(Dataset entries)
┌──

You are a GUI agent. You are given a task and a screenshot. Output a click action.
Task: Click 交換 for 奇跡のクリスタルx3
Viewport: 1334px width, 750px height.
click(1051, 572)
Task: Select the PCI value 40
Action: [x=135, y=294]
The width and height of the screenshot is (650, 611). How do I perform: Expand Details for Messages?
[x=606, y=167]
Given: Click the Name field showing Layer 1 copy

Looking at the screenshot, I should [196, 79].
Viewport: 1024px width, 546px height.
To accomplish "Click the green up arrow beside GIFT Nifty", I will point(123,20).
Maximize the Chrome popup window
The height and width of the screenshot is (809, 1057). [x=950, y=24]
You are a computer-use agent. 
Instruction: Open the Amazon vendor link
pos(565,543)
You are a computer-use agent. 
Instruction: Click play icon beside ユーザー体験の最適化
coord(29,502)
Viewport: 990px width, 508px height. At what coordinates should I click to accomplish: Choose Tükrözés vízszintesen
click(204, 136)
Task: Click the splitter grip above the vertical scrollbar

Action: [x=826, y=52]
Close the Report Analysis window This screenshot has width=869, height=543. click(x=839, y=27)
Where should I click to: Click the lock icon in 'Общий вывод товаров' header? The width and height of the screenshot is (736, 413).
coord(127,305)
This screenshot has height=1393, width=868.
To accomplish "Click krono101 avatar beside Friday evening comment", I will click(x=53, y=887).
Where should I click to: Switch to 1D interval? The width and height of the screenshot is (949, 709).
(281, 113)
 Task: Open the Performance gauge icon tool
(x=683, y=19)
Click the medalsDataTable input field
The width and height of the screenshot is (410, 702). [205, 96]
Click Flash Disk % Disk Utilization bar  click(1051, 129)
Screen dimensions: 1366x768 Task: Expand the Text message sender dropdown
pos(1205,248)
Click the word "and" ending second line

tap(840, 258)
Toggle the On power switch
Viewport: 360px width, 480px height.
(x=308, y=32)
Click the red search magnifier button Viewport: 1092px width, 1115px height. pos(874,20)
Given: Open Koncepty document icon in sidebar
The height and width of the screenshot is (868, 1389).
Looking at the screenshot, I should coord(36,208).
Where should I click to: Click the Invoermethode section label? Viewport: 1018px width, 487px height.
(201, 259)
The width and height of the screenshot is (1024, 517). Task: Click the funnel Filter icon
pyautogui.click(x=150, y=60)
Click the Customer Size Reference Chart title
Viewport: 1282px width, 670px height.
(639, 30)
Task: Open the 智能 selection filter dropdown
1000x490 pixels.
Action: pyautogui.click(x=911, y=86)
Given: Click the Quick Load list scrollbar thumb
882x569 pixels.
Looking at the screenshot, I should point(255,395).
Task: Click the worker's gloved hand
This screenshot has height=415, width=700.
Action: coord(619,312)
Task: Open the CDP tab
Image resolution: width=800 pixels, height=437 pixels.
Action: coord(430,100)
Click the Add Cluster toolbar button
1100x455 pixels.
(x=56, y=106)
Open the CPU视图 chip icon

└──

• Exercise description:
Copy out each record exactly as given, omitting none.

• Answer for this exercise:
You are a GUI agent. You are given a task and a screenshot. Output a click action.
Task: Click 交換 for 奇跡のクリスタルx3
Viewport: 1334px width, 750px height.
click(1051, 572)
Task: Select the PCI value 40
Action: [x=135, y=294]
The width and height of the screenshot is (650, 611). How do I perform: Expand Details for Messages?
[x=606, y=167]
Given: Click the Name field showing Layer 1 copy

Looking at the screenshot, I should [196, 79].
Viewport: 1024px width, 546px height.
To accomplish "Click the green up arrow beside GIFT Nifty", I will point(123,20).
Maximize the Chrome popup window
The height and width of the screenshot is (809, 1057). [x=950, y=24]
You are a computer-use agent. 
Instruction: Open the Amazon vendor link
pos(565,543)
You are a computer-use agent. 
Instruction: Click play icon beside ユーザー体験の最適化
coord(29,502)
Viewport: 990px width, 508px height. At what coordinates should I click to accomplish: Choose Tükrözés vízszintesen
click(204, 136)
Task: Click the splitter grip above the vertical scrollbar

Action: [x=826, y=52]
Close the Report Analysis window This screenshot has width=869, height=543. click(x=839, y=27)
Where should I click to: Click the lock icon in 'Общий вывод товаров' header? The width and height of the screenshot is (736, 413).
coord(127,305)
This screenshot has height=1393, width=868.
To accomplish "Click krono101 avatar beside Friday evening comment", I will click(x=53, y=887).
Where should I click to: Switch to 1D interval? The width and height of the screenshot is (949, 709).
(281, 113)
 Task: Open the Performance gauge icon tool
(x=683, y=19)
Click the medalsDataTable input field
The width and height of the screenshot is (410, 702). [205, 96]
Click Flash Disk % Disk Utilization bar  click(1051, 129)
Screen dimensions: 1366x768 Task: Expand the Text message sender dropdown
pos(1205,248)
Click the word "and" ending second line

tap(840, 258)
Toggle the On power switch
Viewport: 360px width, 480px height.
(x=308, y=32)
Click the red search magnifier button Viewport: 1092px width, 1115px height. pos(874,20)
Given: Open Koncepty document icon in sidebar
The height and width of the screenshot is (868, 1389).
Looking at the screenshot, I should coord(36,208).
Where should I click to: Click the Invoermethode section label? Viewport: 1018px width, 487px height.
(201, 259)
The width and height of the screenshot is (1024, 517). Task: Click the funnel Filter icon
pyautogui.click(x=150, y=60)
Click the Customer Size Reference Chart title
Viewport: 1282px width, 670px height.
(639, 30)
Task: Open the 智能 selection filter dropdown
1000x490 pixels.
Action: pyautogui.click(x=911, y=86)
Given: Click the Quick Load list scrollbar thumb
882x569 pixels.
Looking at the screenshot, I should point(255,395).
Task: Click the worker's gloved hand
This screenshot has height=415, width=700.
Action: coord(619,312)
Task: Open the CDP tab
Image resolution: width=800 pixels, height=437 pixels.
Action: coord(430,100)
Click the Add Cluster toolbar button
1100x455 pixels.
(x=56, y=106)
Open the CPU视图 chip icon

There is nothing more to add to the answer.